PROBLEM TO WORK ON: Which lines run from the one containing "Given: Click Livelli VIP crown icon" through the end of the entries? Restate them word for word, and only those.

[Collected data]
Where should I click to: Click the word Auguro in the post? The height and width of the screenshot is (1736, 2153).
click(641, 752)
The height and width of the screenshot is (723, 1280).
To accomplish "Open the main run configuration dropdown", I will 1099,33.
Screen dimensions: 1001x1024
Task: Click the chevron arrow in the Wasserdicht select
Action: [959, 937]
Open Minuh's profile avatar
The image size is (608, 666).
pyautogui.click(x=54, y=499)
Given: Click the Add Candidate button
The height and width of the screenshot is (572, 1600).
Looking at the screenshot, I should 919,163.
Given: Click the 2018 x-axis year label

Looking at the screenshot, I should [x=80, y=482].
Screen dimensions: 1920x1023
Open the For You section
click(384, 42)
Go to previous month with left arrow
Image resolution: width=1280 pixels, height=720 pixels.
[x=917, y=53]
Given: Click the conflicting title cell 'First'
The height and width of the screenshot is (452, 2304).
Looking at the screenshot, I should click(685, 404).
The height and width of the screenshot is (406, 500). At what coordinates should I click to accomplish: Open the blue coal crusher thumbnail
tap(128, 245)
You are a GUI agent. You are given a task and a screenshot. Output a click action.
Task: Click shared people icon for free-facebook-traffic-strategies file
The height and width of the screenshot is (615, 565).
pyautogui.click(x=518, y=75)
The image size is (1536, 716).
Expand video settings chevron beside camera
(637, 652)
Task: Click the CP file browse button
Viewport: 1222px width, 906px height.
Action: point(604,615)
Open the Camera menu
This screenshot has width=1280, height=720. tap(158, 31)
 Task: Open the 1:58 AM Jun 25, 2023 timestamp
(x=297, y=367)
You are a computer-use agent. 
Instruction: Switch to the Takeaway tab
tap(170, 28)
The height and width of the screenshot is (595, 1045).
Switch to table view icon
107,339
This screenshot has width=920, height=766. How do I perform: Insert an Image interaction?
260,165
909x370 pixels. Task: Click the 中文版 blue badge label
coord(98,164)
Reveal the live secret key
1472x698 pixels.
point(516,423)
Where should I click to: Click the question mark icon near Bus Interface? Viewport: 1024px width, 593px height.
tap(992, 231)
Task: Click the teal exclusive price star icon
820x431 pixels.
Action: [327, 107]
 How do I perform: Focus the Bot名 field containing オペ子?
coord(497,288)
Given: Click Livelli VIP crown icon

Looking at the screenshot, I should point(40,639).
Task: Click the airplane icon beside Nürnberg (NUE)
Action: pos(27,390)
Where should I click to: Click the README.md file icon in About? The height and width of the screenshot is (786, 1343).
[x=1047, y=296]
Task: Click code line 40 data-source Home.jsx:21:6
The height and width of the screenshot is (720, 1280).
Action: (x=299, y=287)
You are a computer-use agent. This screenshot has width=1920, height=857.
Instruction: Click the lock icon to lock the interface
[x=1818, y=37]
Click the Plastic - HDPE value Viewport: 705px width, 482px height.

TASK RESULT:
Given: Click Livelli VIP crown icon

Looking at the screenshot, I should point(40,639).
Task: Click the airplane icon beside Nürnberg (NUE)
Action: pos(27,390)
Where should I click to: Click the README.md file icon in About? The height and width of the screenshot is (786, 1343).
[x=1047, y=296]
Task: Click code line 40 data-source Home.jsx:21:6
The height and width of the screenshot is (720, 1280).
Action: (x=299, y=287)
You are a computer-use agent. This screenshot has width=1920, height=857.
Instruction: Click the lock icon to lock the interface
[x=1818, y=37]
Click the Plastic - HDPE value Viewport: 705px width, 482px height.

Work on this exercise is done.